GViT: Representing Images as Gaussians for Visual Recognition

TL;DR

GViT introduces a novel image representation using learnable 2D Gaussians instead of patches, enabling efficient classification that matches traditional ViT performance on ImageNet.

Contribution

The paper proposes a Gaussian-based input representation for ViT, jointly optimized with classification and guided by gradients, offering a compact and effective alternative to patch grids.

Findings

Achieves 76.9% top-1 accuracy on ImageNet-1k with ViT-B.

Gaussian representations closely match patch-based ViT performance.

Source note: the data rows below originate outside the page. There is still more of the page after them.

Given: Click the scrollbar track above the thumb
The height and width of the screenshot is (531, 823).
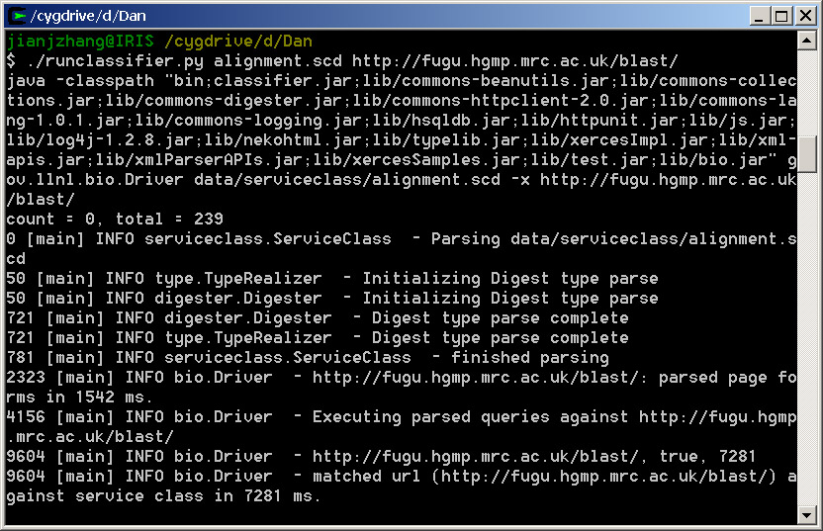Looking at the screenshot, I should point(807,89).
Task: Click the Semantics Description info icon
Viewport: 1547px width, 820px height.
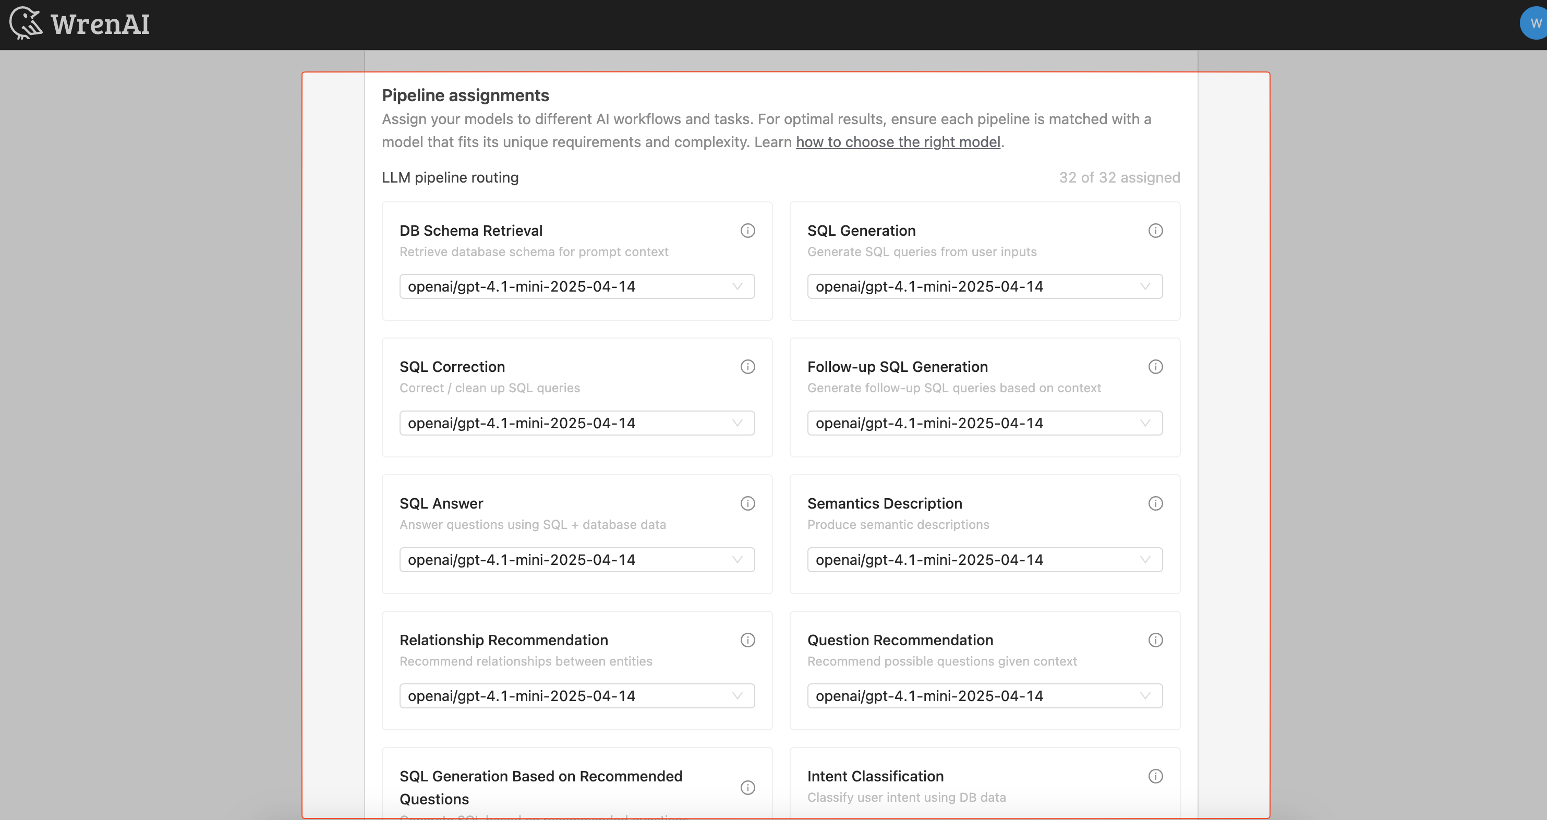Action: 1155,503
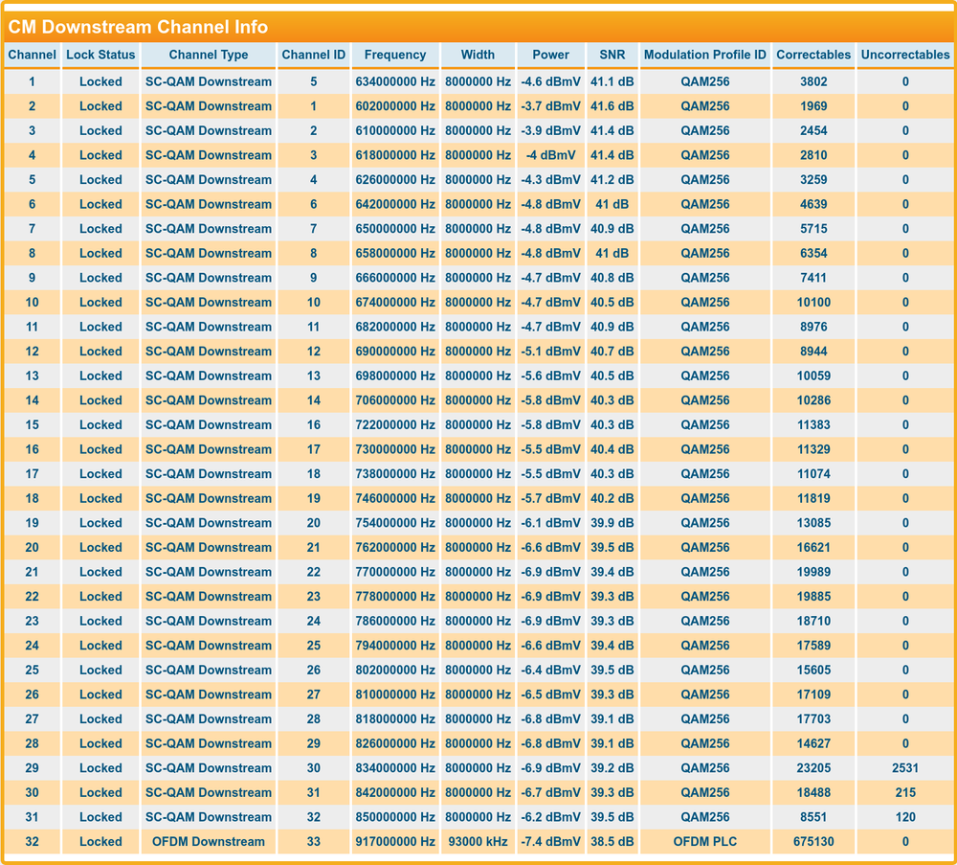The height and width of the screenshot is (865, 957).
Task: Click the Channel ID column header
Action: click(314, 55)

Guided optimization improves class-salient region focus.

Abstract

We introduce GVIT, a classification framework that abandons conventional pixel or patch grid input representations in favor of a compact set of learnable 2D Gaussians. Each image is encoded as a few hundred Gaussians whose positions, scales, orientations, colors, and opacities are optimized jointly with a ViT classifier trained on top of these representations. We reuse the classifier gradients as constructive guidance, steering the Gaussians toward class-salient regions while a differentiable renderer optimizes an image reconstruction loss. We demonstrate that by 2D Gaussian input representations coupled with our GVIT guidance, using a relatively standard ViT architecture, closely matches the performance of a traditional patch-based ViT, reaching a 76.9% top-1 accuracy on Imagenet-1k using a ViT-B architecture.